Рыба в Причерноморье и Приазовье всегда была популярна. Конечно, кочевники ее не ловили, но это с успехом делали оседлые жители многочисленных поселений, разбросанных по берегам рек и морей. Рыба была одной из главных статей местного экспорта, в Танаисе археологи нашли немало глиняных бочек - пифосов, в которых ее солили и мариновали. Анализ рыбьих костей показал, что больше всего танаисцы ловили сома, стерлядь, судака и сазана. За ними шли лещ, щука и севрюга. Средние размеры всех этих рыб были больше, чем сегодня, зато самые крупные часто не дотягивали до современных. Впрочем, это может объясняться и тем, что пористые кости особо крупных экземпляров плохо сохраняются. Интересно, что в Танаисе почти не найдено костей белуги, мало осетров и севрюги. Но это не значит, что их не ловили, - просто самые ценные породы рыб шли на экспорт, в Грецию, откуда в Танаис присылали вина, оливковое масло и дорогую посуду.

Кроме того, в мусорных свалках Танаиса найдены двустворчатые раковины мидий. Это традиционная для Приазовья находка, но обычно раковины валяются в кухонных отходах, а в Танаисе большое скопление было найдено рядом со стекольной мастерской, - наверное, их использовали еще и в качестве известкового сырья при производстве стекла. Впрочем, самих моллюсков, конечно, здесь тоже ели. В Азовском море (древние греки называли его Меотидой, или Меотийскими болотами) мидии периодически появляются из Черного моря и столь же периодически исчезают. Но в Таганрогском заливе, неподалеку от которого стоял Танаис, мидии никогда не водились - здесь слишком пресная вода; значит, за ними плавали достаточно далеко, по крайней мере в те места, где залив соединяется с морем. И это наводит на мысль, что мидии представлялись жителям Танаиса достаточно ценным блюдом.

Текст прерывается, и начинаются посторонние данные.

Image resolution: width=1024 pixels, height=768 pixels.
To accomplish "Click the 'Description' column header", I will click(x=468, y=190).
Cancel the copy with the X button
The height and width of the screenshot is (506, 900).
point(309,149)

О растениях, которыми питались жители степей, говорить сложнее. Надо полагать, кочевники собирали и ели травы и коренья, покупали у своих оседлых соседей зерно, но особой роли в их рационе все это не играло - об этом говорит анализ их костей. Что же касается людей оседлых, то мы можем достаточно точно определить, что именно росло на их полях. Для этого существует несколько методов. Во-первых, если повезет, археологам случается найти зерновые ямы, на дне и в стенках которых сохраняется немало зерен. Бывают и находки сосудов с зерном. Наконец, ценную информацию дают отпечатки злаков на лепной посуде. При изготовлении этой посуды в глину часто добавляли зерна, полову и солому. Зерна или солому использовали и как подстилку, чтобы донышко свежеслепленного сосуда не приставало к подставке, - в Причерноморье и Приазовье чаще всего для этого брали просо. Во время обжига зерна, естественно, выгорали, но пустоты и следы на поверхности оставались, и по форме этих следов можно сказать, какие именно злаки были под рукой у гончара... Иногда археологи собирают на территории древнего городища образцы земли и промывают их - это позволяет выделить из грунта мелкие предметы, в том числе зерна и остатки колосков... И наконец, с помощью специальной химической обработки из образцов земли выделяют споры и пыльцу растений. Споры и пыльца сохраняются в земле почти бесконечно долго, причем их форма у каждого вида растений - своя. Достаточно изучить их под микроскопом, чтобы понять, что именно росло на этой территории.